▶ Records supplied:
<<<<

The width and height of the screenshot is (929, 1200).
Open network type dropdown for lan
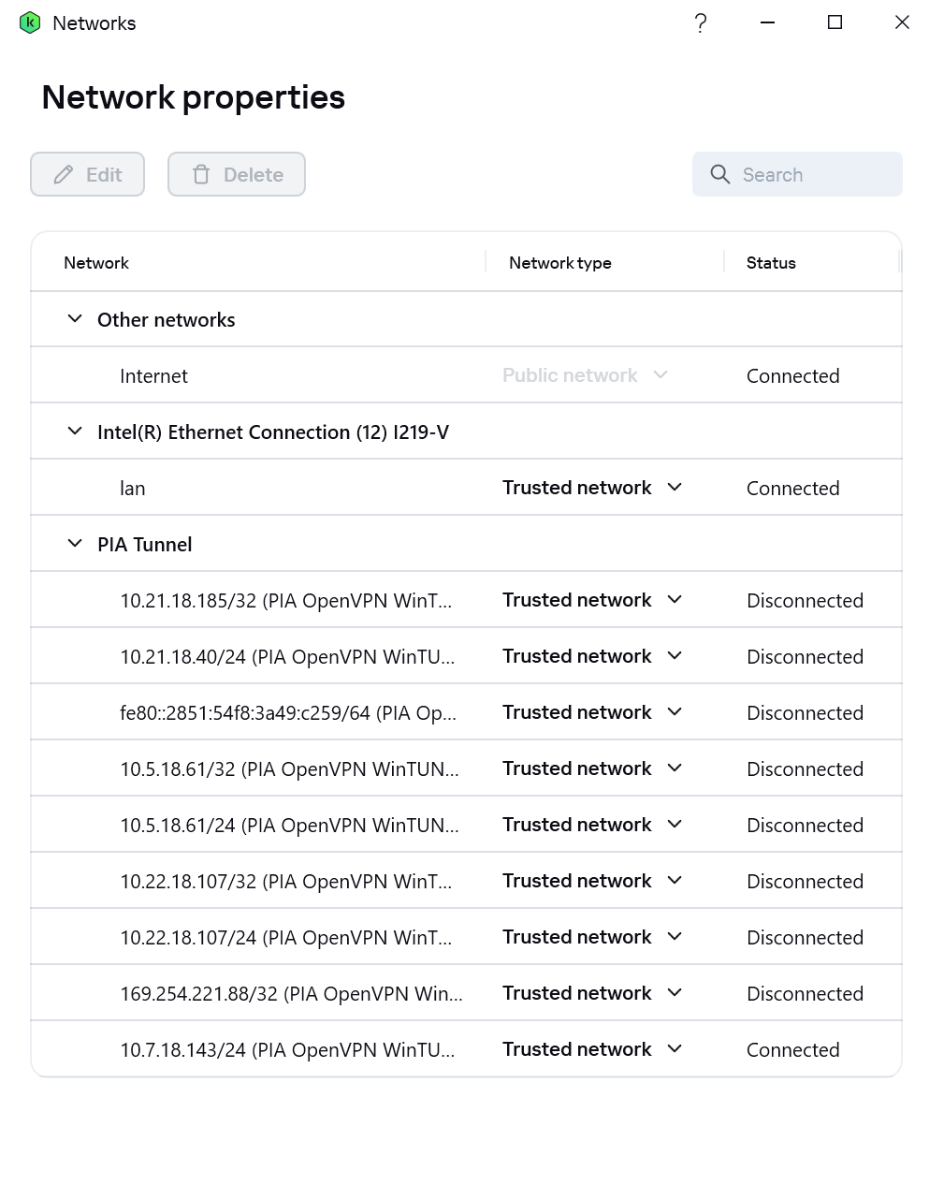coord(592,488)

>>>>
<<<<

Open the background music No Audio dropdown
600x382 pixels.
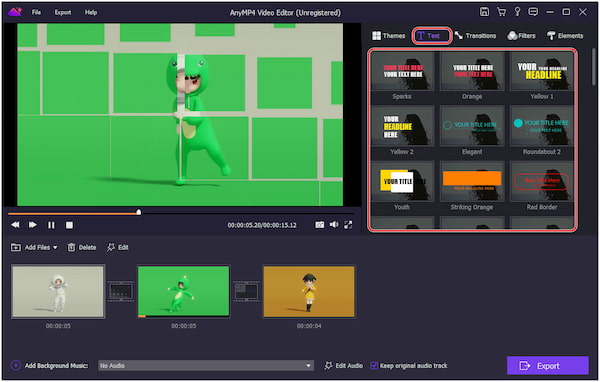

>>>>

▶ Work to be completed: Within the data above, the span starting at the line containing "Open the background music No Audio dropdown" and ending at the line containing "600x382 pixels." is to be retyped exactly, with no other lines.

▶ Response area:
Open the background music No Audio dropdown
600x382 pixels.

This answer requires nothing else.